═════ Texto del documento ═════

Una vez adquirida la potestad acreditaría, el juego del consumo comienza de una forma conservadora. El consumidor empieza a usar la tarjeta cautamente para grandes o pequeñas compras, para algunos lujos u otras cosas de primera necesidad disfrutando del 0% que el banco le ha otorgado como bienvenida a su mundo ilusorio. Llegada la factura se da cuenta que se ha pasado de su presupuesto mensual pero la generosidad del banco le respaldará ese desliz durante unos meses. El problema viene después cuando el 0% sube fríamente como la espuma de una buena cerveza. La pequeña deuda ha escalado los Picos de Europa y ambiciona a escalar también el Everest. El banco empieza a cobrar intereses brutales (por ejemplo, “First Premier Bank llegó a cobrar un 79.9%”) pero aun insiste que no fue una idea equivocada firmar esa financiera nota necrológica. El crédulo consumidor continúa deslizando la banda magnética, pagando el mínimo exigido por el banco, y tal vez soñando que algún día el dinero le caiga del cielo. Cuando la situación se le va de las manos, “Transfer” es la palabra que viene al vocablo de la salvación. Transfiera su deuda a otra tarjeta que le proporcione un poco de oxigeno para que pueda respirar y seguir adorando la idea de “comprar sin tener”.
No importa si es Ellen Degeneres o Alec Baldwin los que predican, como bien lo hacen en sus anuncios televisivos, lo estupendo que es usar una tarjeta de crédito. Estoy segura que su sueldo astronómico les va a permitir que su “Black Card” no sólo los lleve a comprar a Saks Fith Avenue sino también a la Luna. Sin embargo, la realidad para el ciudadano de a pie es muy diferente. El negocio de las tarjetas de crédito es un monstruo vestido de ángel. Los datos no fallan, están ahí representativos para exponer que algo no funciona y que alguien muy astuto le ha lavado el cerebro a la sociedad americana.
- Una familia americana debe una media de $15.956 en tarjetas de crédito.
- Familias cuyos ingresos anuales oscilan los $24.000 tienen acumulados hasta $36.000 de deuda en tarjetas de crédito.
- Los bancos recaudan exclusivamente con las tarjetas de crédito unos 18 billones en costes, comisiones, gastos pactados e intereses.
- El primer cuarto del 2011 indicaba que la deuda nacional de los Estados Unidos en tarjetas de crédito era de $771.7 billones.
Cuando el ciudadano ha quedado tan entrampado que ha tenido que incluso recurrir al plástico para pagar cuentas de hospital, letras del coche, e incluso alguna que otra letra de la hipoteca de la vivienda, la quiebra es la única llamada a la salvación. El gobierno de los Estados Unidos ofrece bajo la “Ley de Prevención de Abuso de Quiebra y Protección del Consumidor” un tal Capítulo 7 (Chapter 7) para la liquidación total y un Capítulo 13 (Chapter 13) para el reajuste de deudas. Su crédito quedará chafado, su reputación pisoteada pero los bancos nunca perderán la esperanza de comprarle de nuevo su alma rehabilitada. Se dice que en unos 5 o 10 años volverán sigilosamente a dejarle una carta en el buzón de su casa ofreciéndole la entrada de nuevo al paraíso de «comprar sin tener». En ese caso, yo recomendaría un letrero en su puerta que dijera:
“Aquí, se compra teniendo. Fuck off!».

═════ Entradas listadas ═════

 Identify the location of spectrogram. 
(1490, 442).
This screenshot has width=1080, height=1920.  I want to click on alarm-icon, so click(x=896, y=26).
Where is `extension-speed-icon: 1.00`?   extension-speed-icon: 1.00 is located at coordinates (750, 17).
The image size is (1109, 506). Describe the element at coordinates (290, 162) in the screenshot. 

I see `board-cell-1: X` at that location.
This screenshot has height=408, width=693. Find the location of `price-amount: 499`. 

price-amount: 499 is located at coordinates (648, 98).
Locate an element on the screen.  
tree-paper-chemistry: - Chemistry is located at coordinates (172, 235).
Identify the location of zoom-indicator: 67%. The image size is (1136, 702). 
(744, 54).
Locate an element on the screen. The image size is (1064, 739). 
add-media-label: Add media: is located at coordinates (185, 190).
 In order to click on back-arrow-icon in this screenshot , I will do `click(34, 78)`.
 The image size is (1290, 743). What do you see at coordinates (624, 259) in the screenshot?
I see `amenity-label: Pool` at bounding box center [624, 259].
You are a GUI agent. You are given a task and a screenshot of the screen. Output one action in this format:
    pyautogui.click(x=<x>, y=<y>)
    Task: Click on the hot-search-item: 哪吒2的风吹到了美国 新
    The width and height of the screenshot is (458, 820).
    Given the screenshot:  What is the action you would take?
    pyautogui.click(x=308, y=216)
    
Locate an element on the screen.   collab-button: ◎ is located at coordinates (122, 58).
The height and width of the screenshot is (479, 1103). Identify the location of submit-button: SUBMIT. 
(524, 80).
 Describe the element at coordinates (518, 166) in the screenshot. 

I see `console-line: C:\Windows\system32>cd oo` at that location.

═════

Explora el material →
A – Según el texto sobre las tarjetas de crédito, ¿cuánto debe de media una familia americana en tarjetas de crédito?
B – Transcribe del texto sobre las tarjetas de crédito el fragmento que empieza en "- Una familia" y termina en "de $771.7 billones.".
Las entradas no tienen relación con el texto sobre las tarjetas de crédito.

Respuestas por apartado →
A – Una media de $15.956.

B –
- Una familia americana debe una media de $15.956 en tarjetas de crédito.
- Familias cuyos ingresos anuales oscilan los $24.000 tienen acumulados hasta $36.000 de deuda en tarjetas de crédito.
- Los bancos recaudan exclusivamente con las tarjetas de crédito unos 18 billones en costes, comisiones, gastos pactados e intereses.
- El primer cuarto del 2011 indicaba que la deuda nacional de los Estados Unidos en tarjetas de crédito era de $771.7 billones.